■ DATASET ■
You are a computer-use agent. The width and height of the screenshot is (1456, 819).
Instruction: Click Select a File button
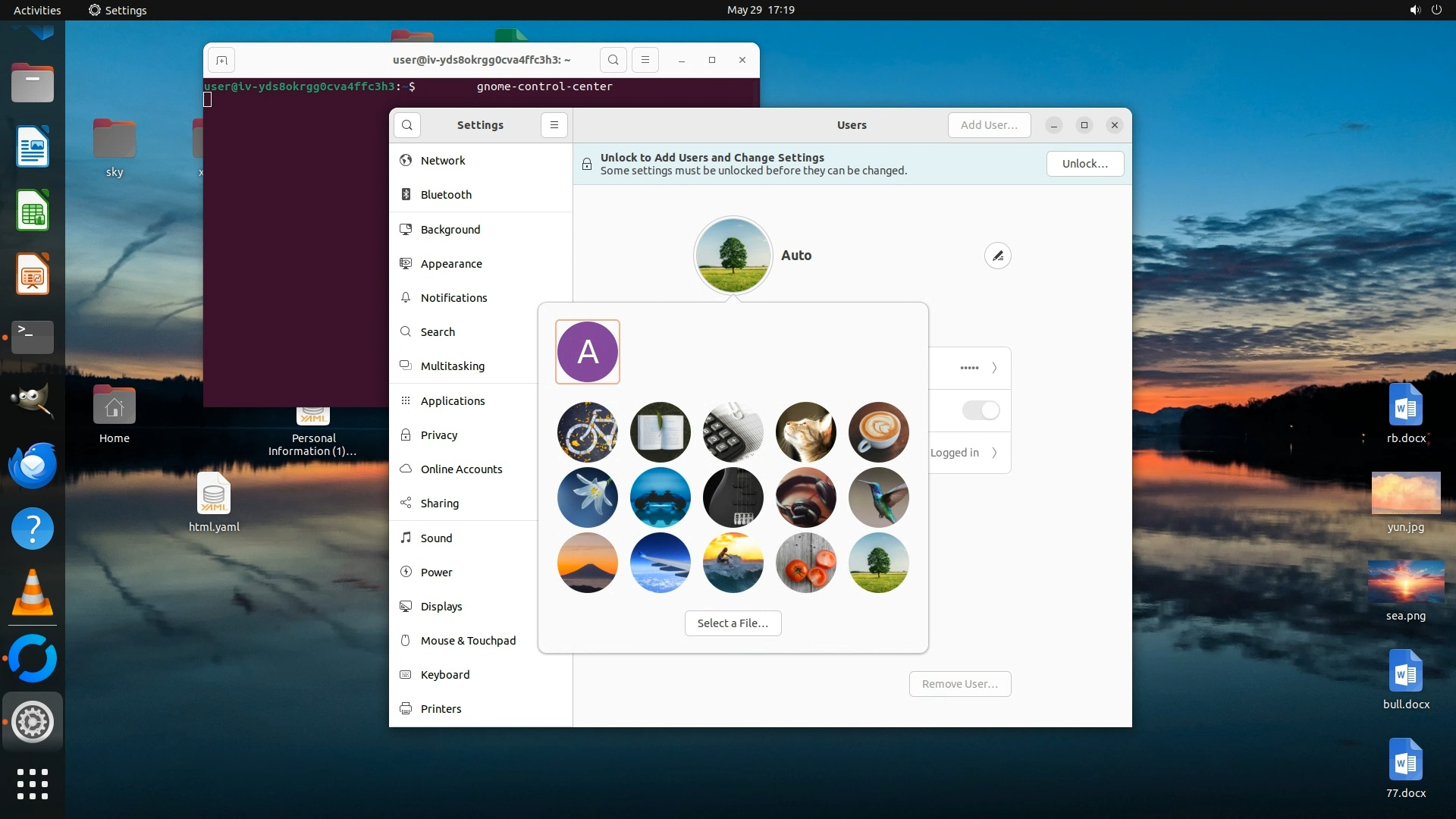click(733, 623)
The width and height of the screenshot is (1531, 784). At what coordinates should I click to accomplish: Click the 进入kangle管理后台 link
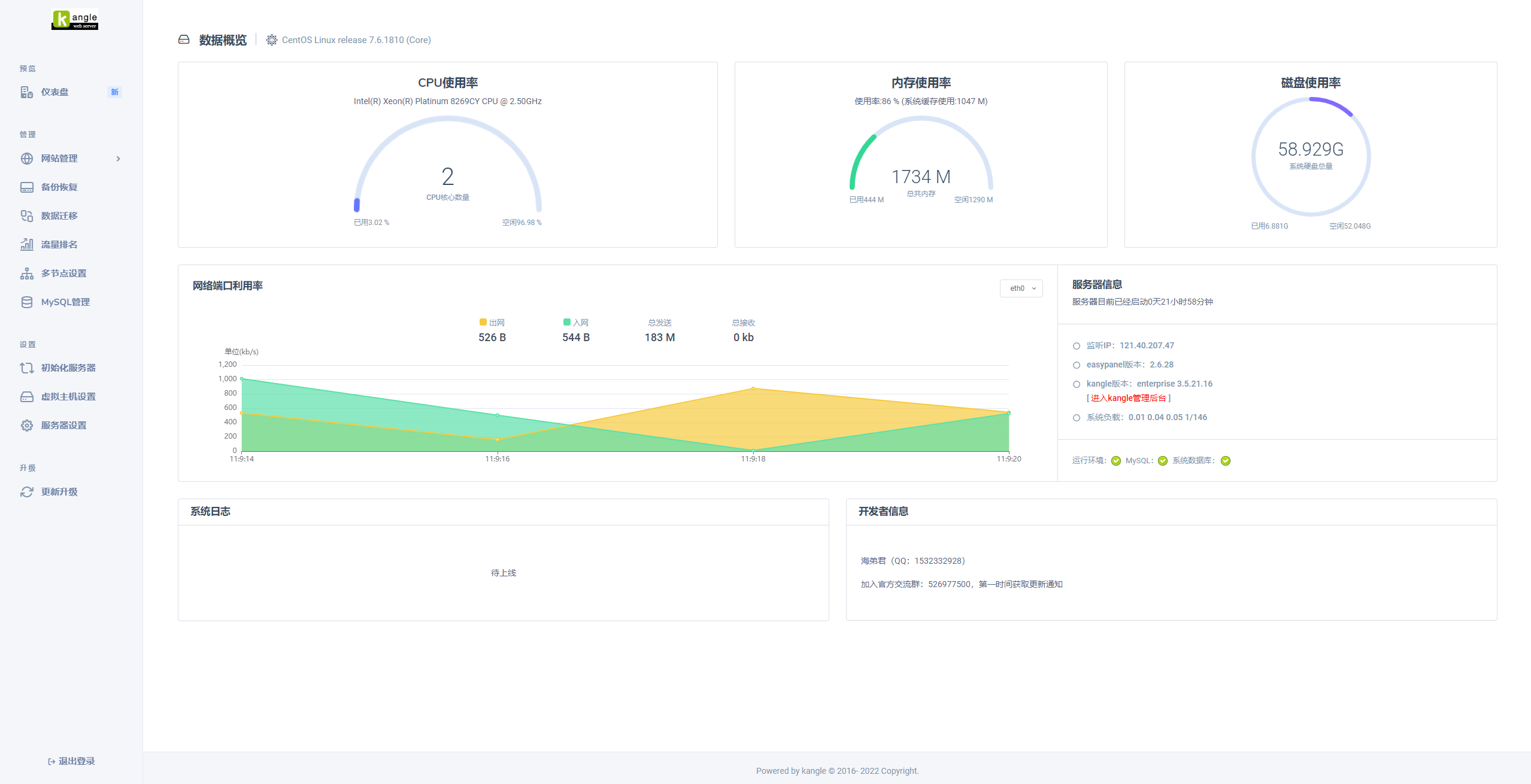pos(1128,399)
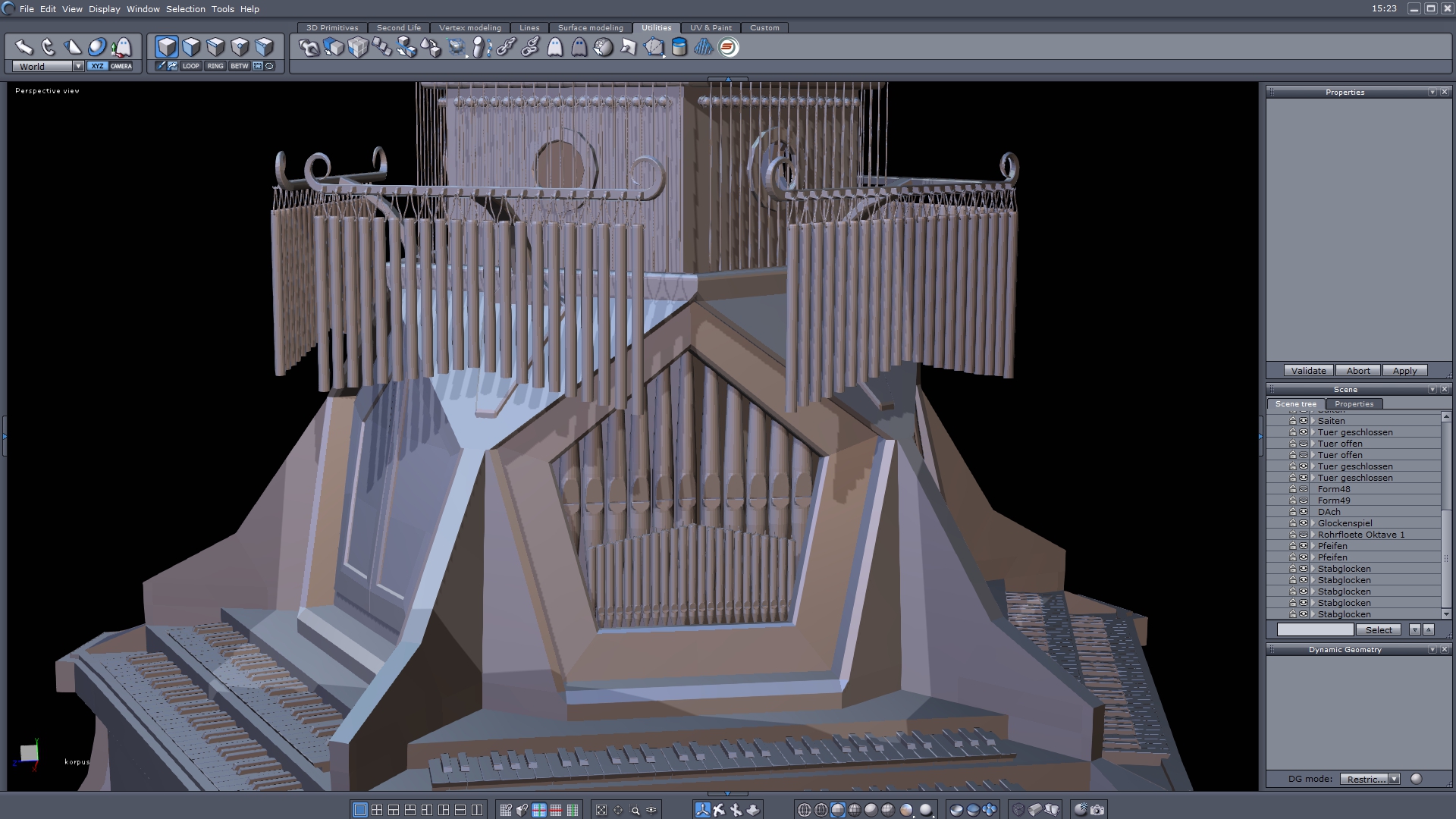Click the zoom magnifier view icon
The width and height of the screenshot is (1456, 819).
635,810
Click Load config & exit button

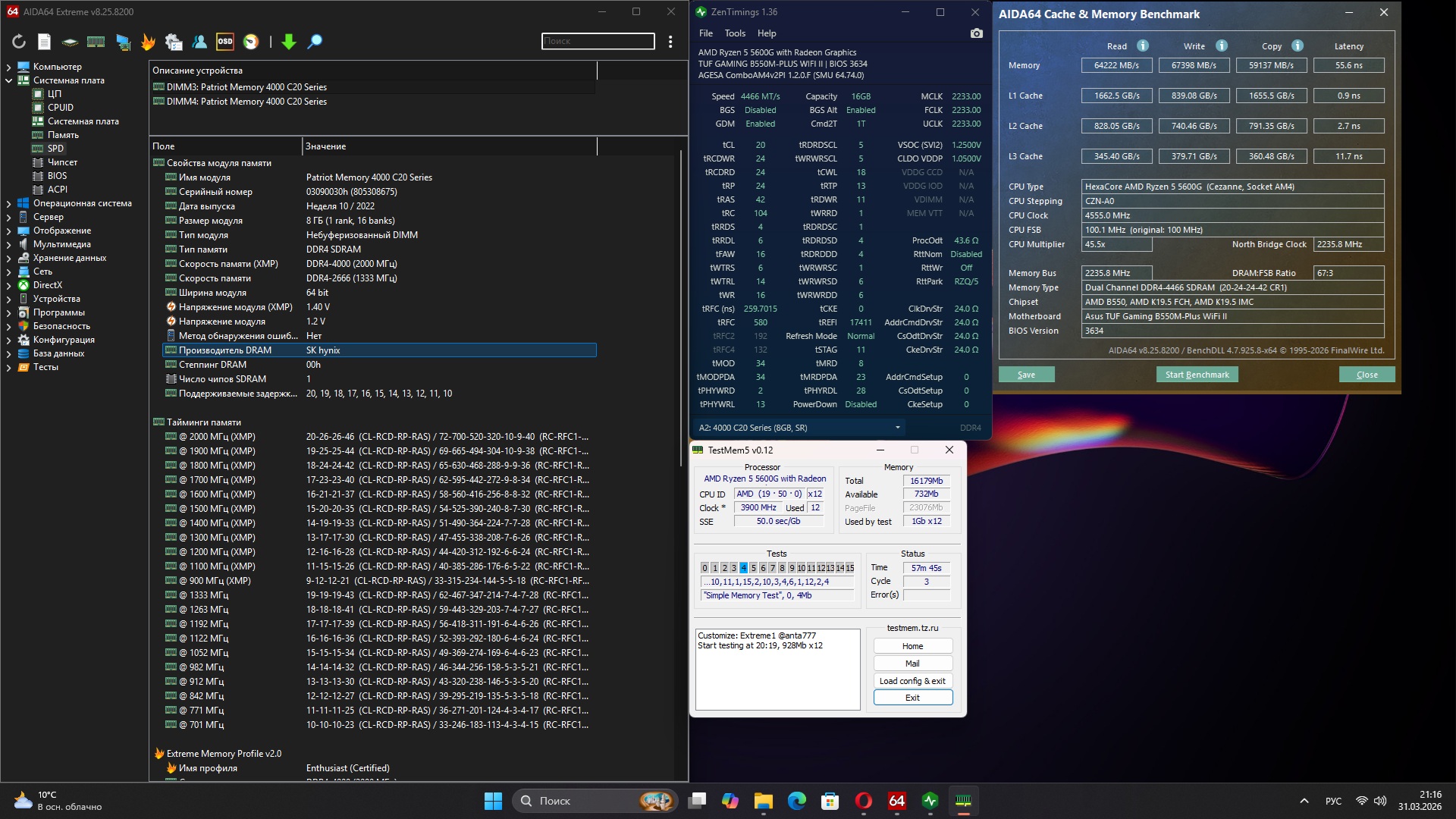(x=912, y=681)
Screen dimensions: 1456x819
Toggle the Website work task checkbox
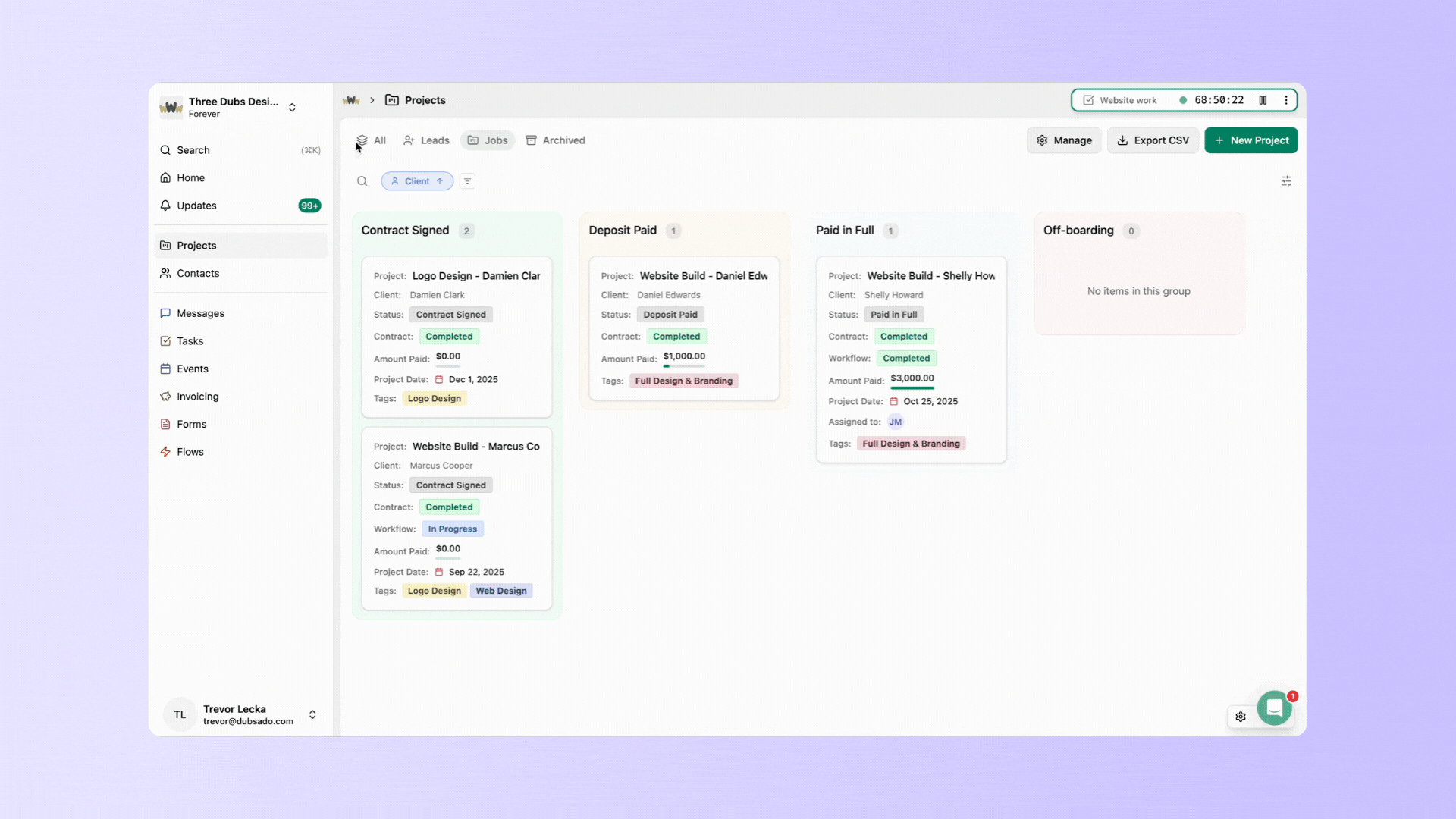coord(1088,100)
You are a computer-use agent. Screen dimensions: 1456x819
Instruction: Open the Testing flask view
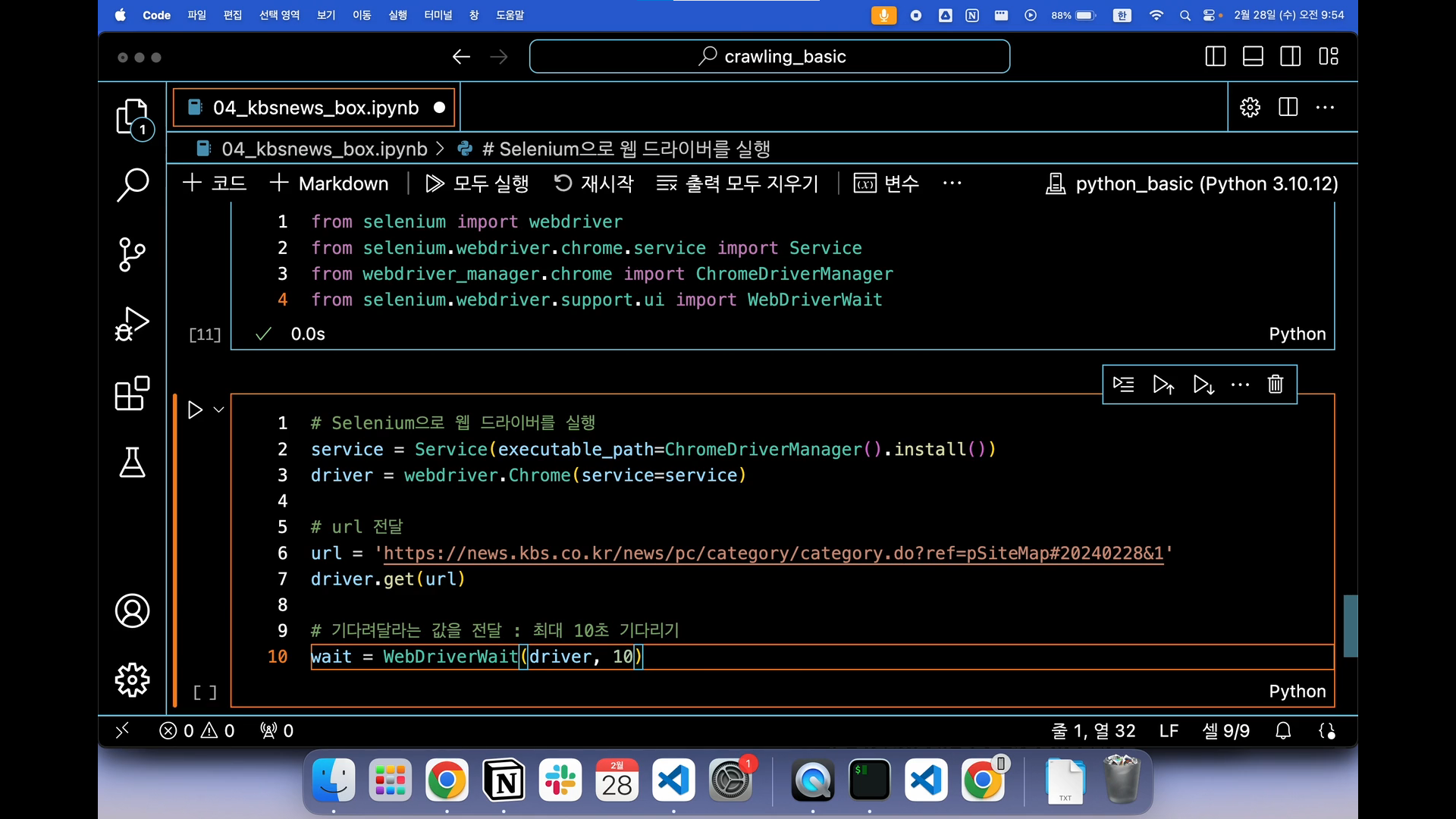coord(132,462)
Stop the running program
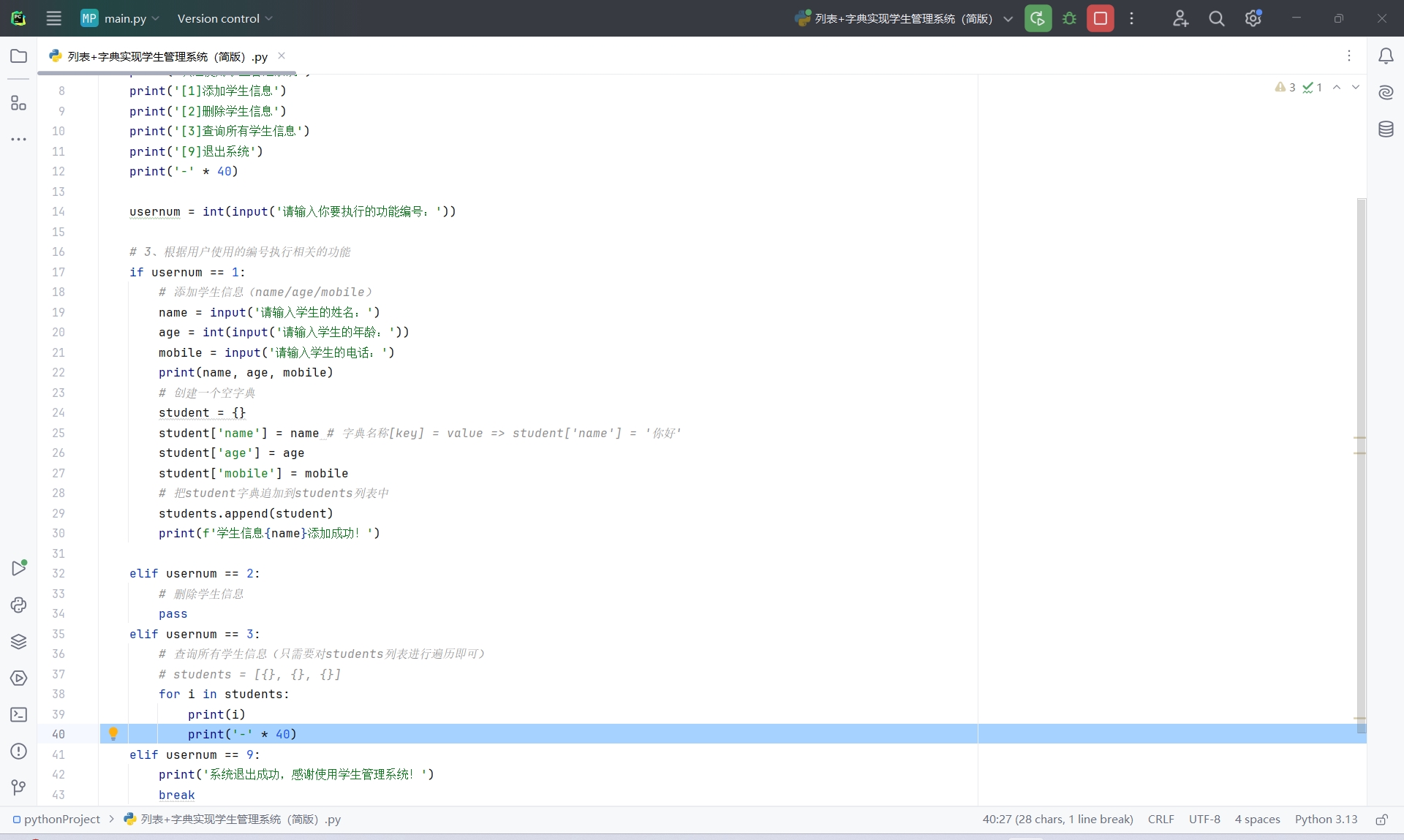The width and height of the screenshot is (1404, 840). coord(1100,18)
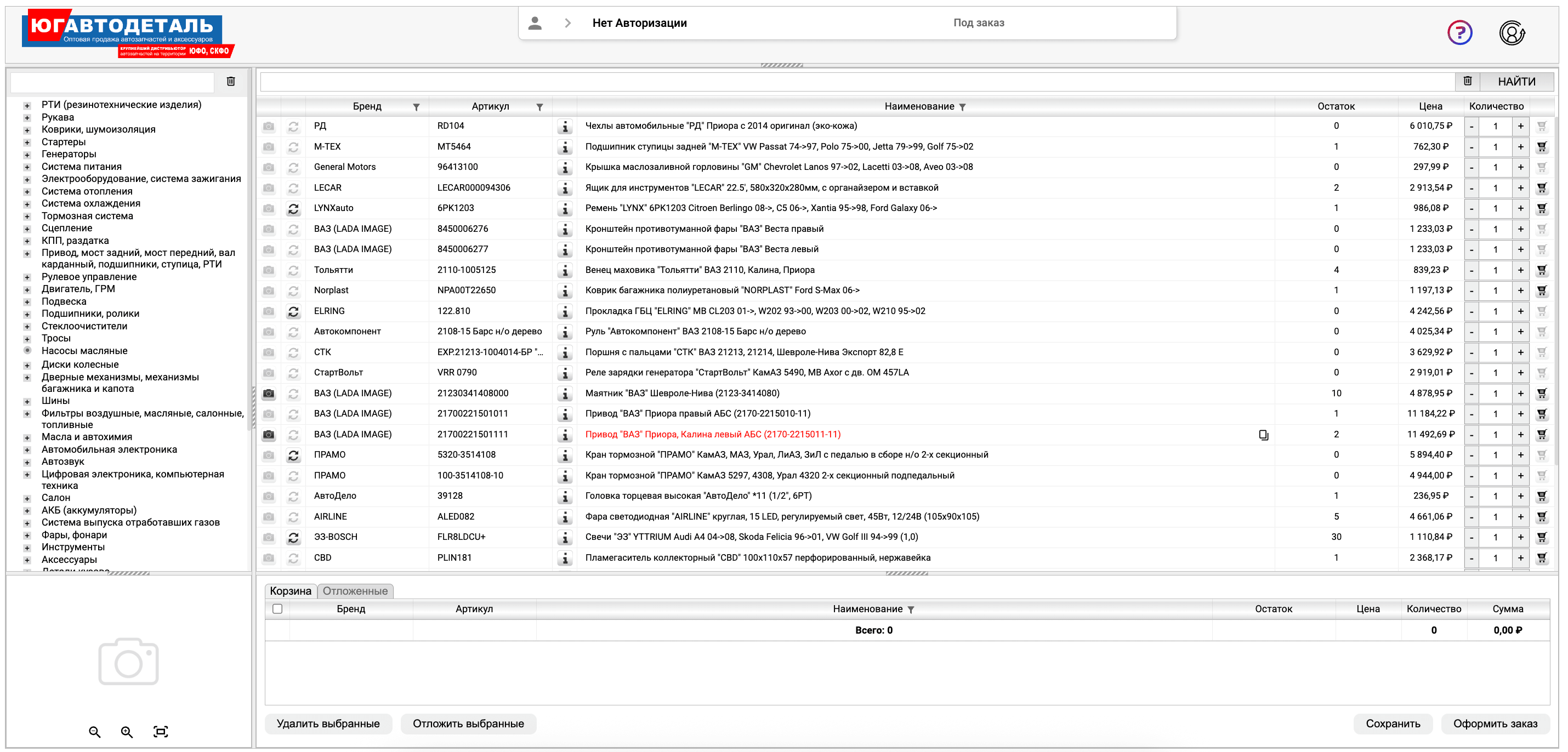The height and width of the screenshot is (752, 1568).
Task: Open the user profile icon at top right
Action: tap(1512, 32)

■ DESCRIPTION OF THE TASK ■
Reproduce the material word for word, but without its images.

■ RESULT OF THIS TASK ■
You are a computer-use agent. The width and height of the screenshot is (1456, 819).
Instruction: Click Select a File button
click(733, 623)
The width and height of the screenshot is (1531, 784). At what coordinates should I click to accomplish: Click the 进入kangle管理后台 link
pos(1128,399)
Click the zoom magnifier view icon
The width and height of the screenshot is (1456, 819).
635,810
Click Load config & exit button

(x=912, y=681)
Screen dimensions: 1456x819
Toggle the Website work task checkbox
coord(1088,100)
You are a computer-use agent. Screen dimensions: 1456x819
Instruction: Open the Testing flask view
coord(132,462)
Stop the running program
The width and height of the screenshot is (1404, 840). coord(1100,18)
The height and width of the screenshot is (752, 1568).
Task: Open the user profile icon at top right
Action: tap(1512, 32)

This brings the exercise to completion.